## PROBLEMS TO SOLVE
[1] In the subway power text, how much voltage does the electrified third rail carry?
[2] Using the subway power text, explain in one to three sentences why such a subway would run on only a small fraction of its current draw.

They're talking about the latter. Subway systems run an electrified third rail, charged with somewhere between 500-1500VDC. Trains draw power off this rail as needed, and power substations are located periodically throughout the system to supply it with power. They're talking about using the traction motors to stop, instead of brakes, and pumping that power back into the DC rail. Then setting up flywheels attached to the power substations that intelligently buffer the power supplied to the rail.
When the train brakes and dumps power onto the rail, the flywheel sucks it up. When the train wants to take off again, it is powered by the stored energy in the flywheel. Due to the low rolling resistance of metal wheels, trains require surprisingly little power to operate. Between the energy capture efficiency, and low operating needs, such a subway would run on only a small fraction of its current draw.
The corrected sentence is much less impressive: "— that's enough energy to power 1,300 average U.S. homes for 30 seconds."
Anybody want a peanut?

## DATASET SECTION
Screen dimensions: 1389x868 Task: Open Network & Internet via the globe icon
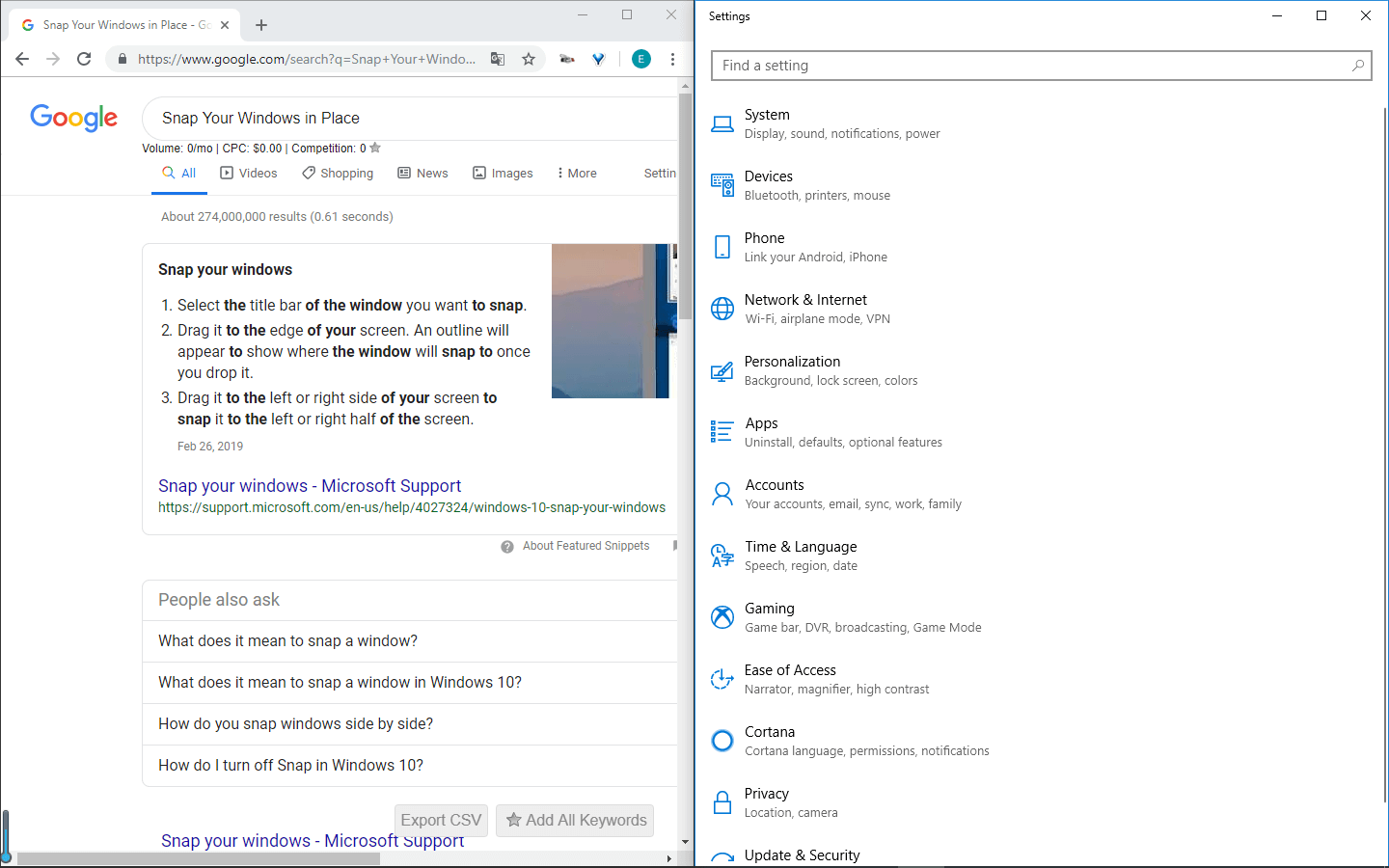pos(722,308)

## TASK SOLUTIONS
[1] Somewhere between 500 and 1500 volts DC.

[2] Braking energy is captured instead of wasted: the traction motors stop the train and push power back into the rail, and flywheels at the substations store it to power the train when it takes off again. Trains also need surprisingly little power to run because metal wheels have low rolling resistance.